** BEGIN Text **
In the lead right now is a trip to an IMAX movie theater.
Jacqueline Harrell, 11, is proud of her part in it.
"I put my hard work into it to see if I can make some cards," she says, "and then we sell them on the weekend."
It's not hard to approach strangers and ask them to buy, she says.
"Not really. I'm not shy."
What does she want to be? "A business woman. She creates her own business."
Andre Cabrera, 10, is a little shy about selling.
"It's a little bit hard. I just tell them, 'Would you like to buy a card?' "
SPEAKING ENGAGEMENT
A high point for the Art by Kids kids last year was a visit to the local Rotary club, where the students lectured the grown-ups on successful business practices, says Alice Horn, who formed a nonprofit organization called KidVentures to guide the program.
'They stood at the podium speaking to the Rotary, "It was a great esteem-builder."
At Rios' summer camp in Oregon, kids choose possible careers and learn how to go after them.
"A lot of it involves the Internet, and computer technology," he says. "We've had kids running T-shirt businesses, acting as agents for rock bands, starting a chain of cafes for teenagers, working with digital radio.
"We don't focus just on money," Rios says. "Our approach is balance. We teach teens how to set goals in every facet of life, including family, social health, mental and spiritual development."
Not all of South Florida's future tycoons are starting their careers through their schools. Some mean to be self-made.
Adam Zerlin, 16, of Weston, bought a computer text-writing program and a graphics program and taught himself how to create Web pages for businesses.
** END Text **
Task instructions:
**1.** Repeat, word for word, the part of the article on young entrepreneurs from "At Rios' summer" up to and including "to be self-made.".
**2.** In the article on young entrepreneurs, what did Adam Zerlin teach himself to do?
The listing after the article on young entrepreneurs is separate material.
** BEGIN Stored data **
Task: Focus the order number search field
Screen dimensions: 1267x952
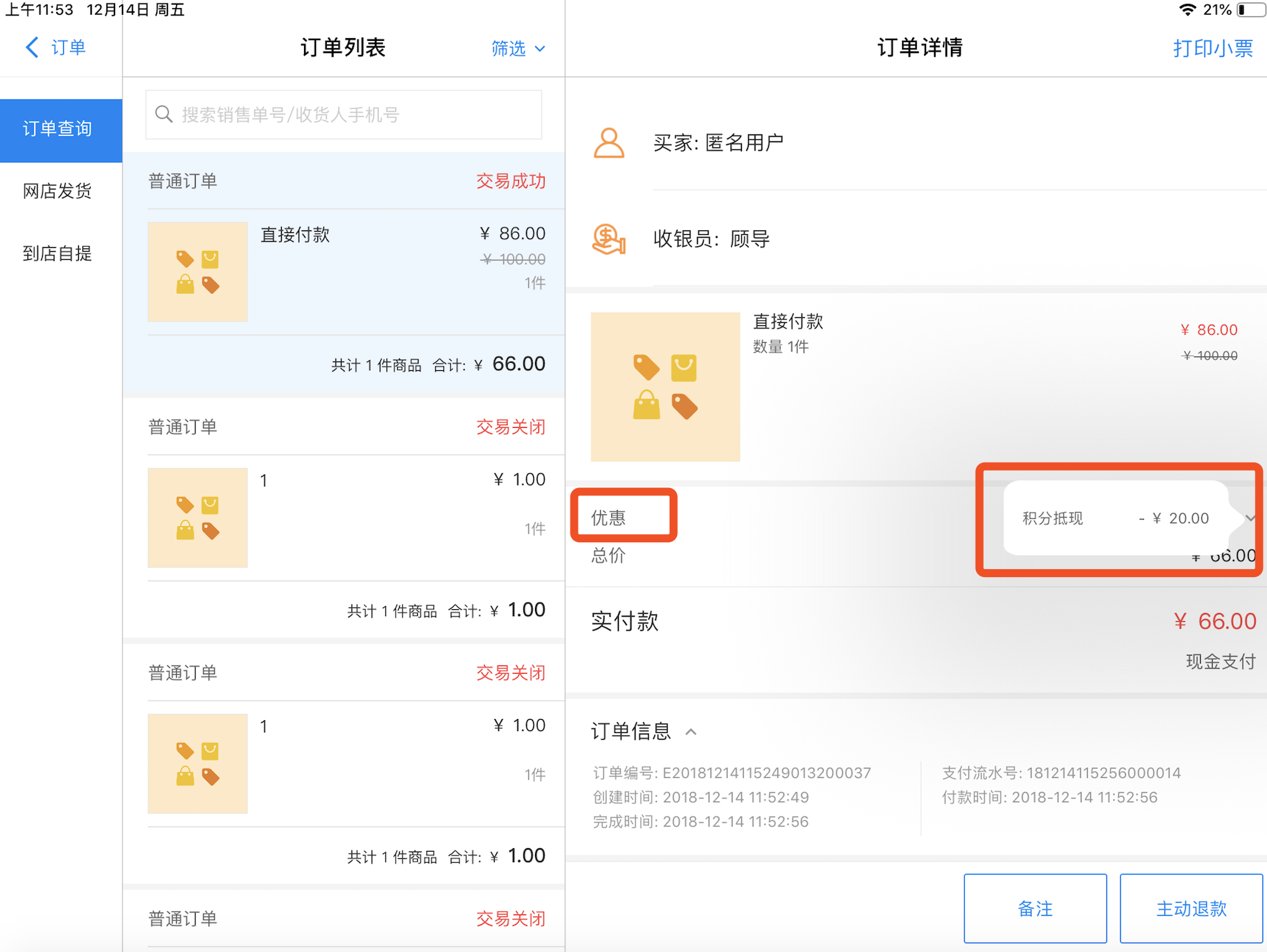Action: coord(355,115)
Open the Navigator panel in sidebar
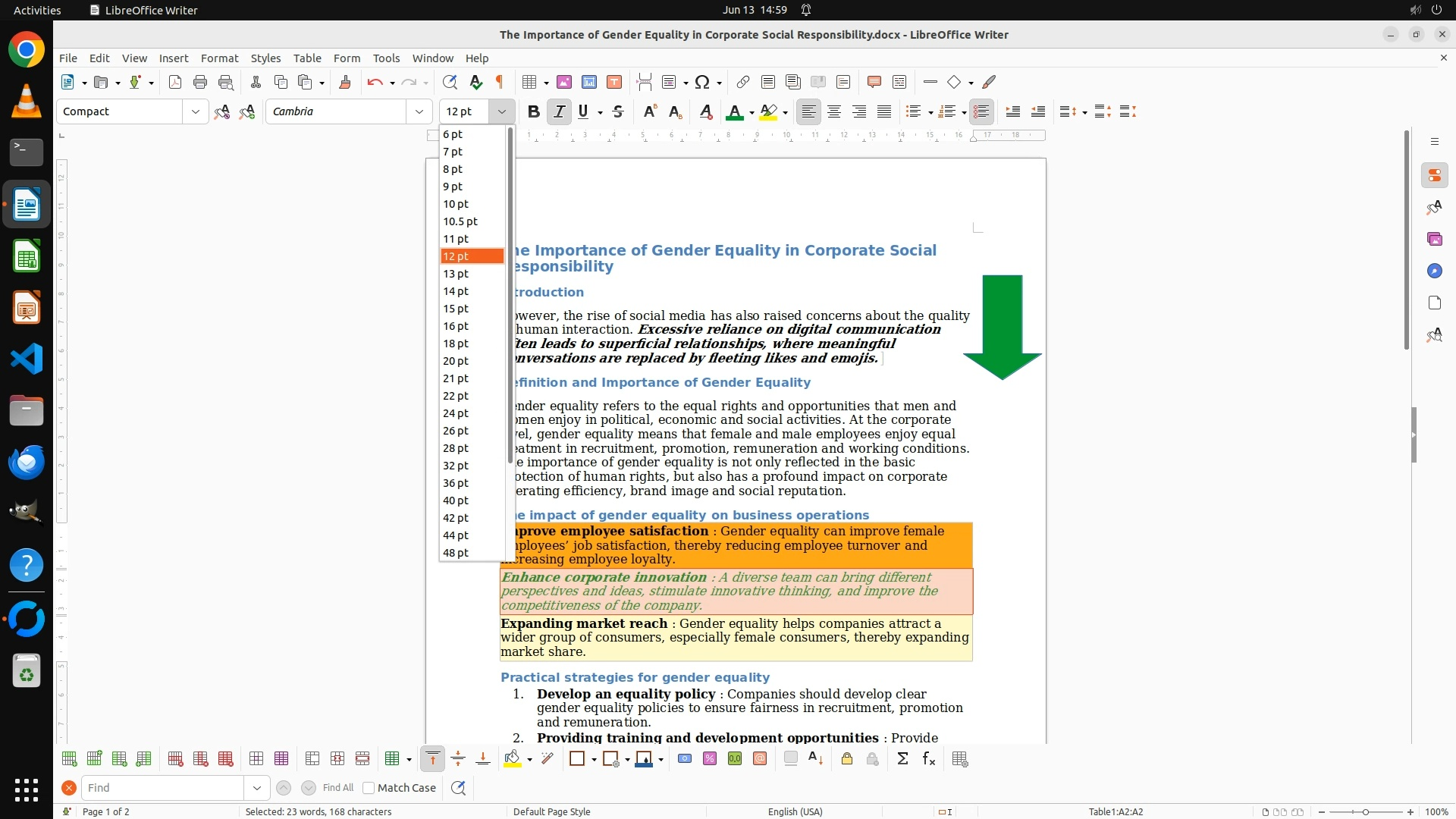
** END Stored data **
Replies:
**1.**
At Rios' summer camp in Oregon, kids choose possible careers and learn how to go after them.
"A lot of it involves the Internet, and computer technology," he says. "We've had kids running T-shirt businesses, acting as agents for rock bands, starting a chain of cafes for teenagers, working with digital radio.
"We don't focus just on money," Rios says. "Our approach is balance. We teach teens how to set goals in every facet of life, including family, social health, mental and spiritual development."
Not all of South Florida's future tycoons are starting their careers through their schools. Some mean to be self-made.

**2.** He taught himself to create Web pages for businesses.